Gordon makes many good points. Perhaps the most insightful is that the number of Palestinians killed by Israeli forces tends to rise dramatically after an Israeli withdrawal from Palestinian territory – because that territory is then used to launch terrorist attacks on Israel, and Israel has no choice but to respond militarily, from the outside, rather than simply using their control of the territory to hunt down and arrest the perpetrators. This observation highlights Israel’s legitimate demand for a responsible Palestinian government to step into the void after the occupation ends.

I’d recommend this article to anyone who wants to step into the shoes of a right-wing Israeli. (OK, I know too many people who would not find that appealing at all. But neoconservatives are human too, folks.) Nevertheless, Gordon’s biases undermine her article and conclusions. The three biggest failures I see in her thinking are:

- A failure to recognize the reality of the occupation of the Palestinians, and the resulting moral obligations Israel has to resolve the crisis. Gordon criticizes former Prime Minister Ariel Sharon for his 2003 statement: “I think the idea that it is possible to continue keeping 3.5 million Palestinians under occupation—yes, it is occupation, you might not like the word, but what is happening is occupation—is bad for Israel, and bad for the Palestinians.” Gordon says that this statement undermines Israel’s negotiating position and international standing by surrendering its “legitimate” claim to the West Bank and Gaza. But she never tries to refute it. Sharon had it exactly right. There are 3.5 million Palestinians whose lives are determined by the military and policies of a foreign government. That is occupation. And while Israel does have a legitimate claim to possess Gaza and the West Bank, surely that claim does not outweigh the Palestinians’ right to exist as a nation.

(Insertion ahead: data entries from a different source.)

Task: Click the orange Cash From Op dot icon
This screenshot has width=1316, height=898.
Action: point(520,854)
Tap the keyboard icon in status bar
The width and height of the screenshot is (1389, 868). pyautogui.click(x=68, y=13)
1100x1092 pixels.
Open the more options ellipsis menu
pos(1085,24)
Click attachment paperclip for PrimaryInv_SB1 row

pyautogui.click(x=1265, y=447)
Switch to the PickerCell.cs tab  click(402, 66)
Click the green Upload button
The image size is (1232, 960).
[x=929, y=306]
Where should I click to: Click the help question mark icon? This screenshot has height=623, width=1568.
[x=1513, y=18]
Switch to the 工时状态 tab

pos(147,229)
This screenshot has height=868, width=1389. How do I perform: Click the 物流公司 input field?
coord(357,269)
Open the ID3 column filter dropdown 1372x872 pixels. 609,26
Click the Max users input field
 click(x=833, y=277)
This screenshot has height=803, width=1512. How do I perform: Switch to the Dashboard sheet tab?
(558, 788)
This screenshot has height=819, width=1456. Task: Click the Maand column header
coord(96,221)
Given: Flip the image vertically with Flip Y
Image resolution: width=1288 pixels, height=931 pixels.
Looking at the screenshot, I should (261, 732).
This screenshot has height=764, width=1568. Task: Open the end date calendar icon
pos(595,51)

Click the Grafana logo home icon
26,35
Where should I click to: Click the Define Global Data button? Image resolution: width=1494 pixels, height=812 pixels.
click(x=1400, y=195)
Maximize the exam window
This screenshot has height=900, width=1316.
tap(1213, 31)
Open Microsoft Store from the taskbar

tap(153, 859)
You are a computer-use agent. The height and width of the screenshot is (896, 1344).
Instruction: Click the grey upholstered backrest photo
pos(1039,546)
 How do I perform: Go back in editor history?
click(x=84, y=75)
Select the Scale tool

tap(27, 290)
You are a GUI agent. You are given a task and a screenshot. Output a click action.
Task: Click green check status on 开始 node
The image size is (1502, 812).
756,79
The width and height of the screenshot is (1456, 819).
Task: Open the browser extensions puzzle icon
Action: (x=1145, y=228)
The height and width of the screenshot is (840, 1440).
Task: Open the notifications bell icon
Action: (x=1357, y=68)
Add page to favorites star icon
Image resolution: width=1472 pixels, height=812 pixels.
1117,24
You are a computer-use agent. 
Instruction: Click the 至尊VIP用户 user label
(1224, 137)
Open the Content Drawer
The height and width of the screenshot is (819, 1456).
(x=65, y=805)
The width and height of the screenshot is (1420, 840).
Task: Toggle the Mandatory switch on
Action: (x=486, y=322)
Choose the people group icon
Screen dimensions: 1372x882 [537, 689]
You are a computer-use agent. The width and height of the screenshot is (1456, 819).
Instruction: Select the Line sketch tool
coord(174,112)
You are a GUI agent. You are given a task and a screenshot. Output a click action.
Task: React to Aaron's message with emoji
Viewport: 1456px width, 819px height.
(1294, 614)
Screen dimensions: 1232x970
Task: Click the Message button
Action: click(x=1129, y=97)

- A failure to recognize the ways that Israel itself is to blame for the failure of the peace process - namely, continued settlement-building. To Gordon, the entire story is one of Israeli concessions followed by Palestinian terrorism. This is not accurate. As Palestinian academic Rashid Khalidi explains in his book The Iron Cage, Israeli settlement-building has made life under the "peace process" worse for the average West Bank Palestinian, because the checkpoints and Israeli-only roads set up to connect and protect settlements in the midst of Palestinian territory have hindered travel and economic growth to an intolerable extent. These actions surely undermine Palestinian support for the peace process (if not peace per se), and fan the flames of Hamas’ extremism.

- A failure to recognize the reality of Israel’s demographic crisis. Israel is the Jewish democratic state. Therefore, by definition, it can only survive so long as the majority of its citizens are Jewish. But Palestinians (both those occupied by Israel and those who are Israeli citizens) already outnumber Jews in Israel, Gaza and the West Bank, and they have a much higher birthrate. If the occupation does not end soon, the Jewish population will either be overwhelmed, or will have to transform itself into the ruling class of an apartheid state. Contrary to popular opinion in many quarters, Israelis are not monsters, so neither of those options are appealing to them. But Gordon simply glosses over this problem: “Finally, Israel must stop projecting a sense of panic, through both words and deeds, which merely emboldens its enemies,” she writes. “Israel has not only survived for 61 years despite the absence of peace; it has thrived. Its population has increased more than seven-fold; its per capita income has risen nine-fold; it has maintained a strong democracy in a region where democracy is otherwise unknown. And it can continue surviving and thriving without peace for as long as necessary.” Hey, we’ve been around for 61 years. That’s practically forever! What could possibly change?

If these three failures of thinking are overcome, even the most ardent Israel supporter must conclude that Israel has not only a strategic, but a moral, obligation to make peace. No, the Palestinians aren’t exactly on board yet. But that’s no excuse to keep settling their land, Mr. Netanyahu.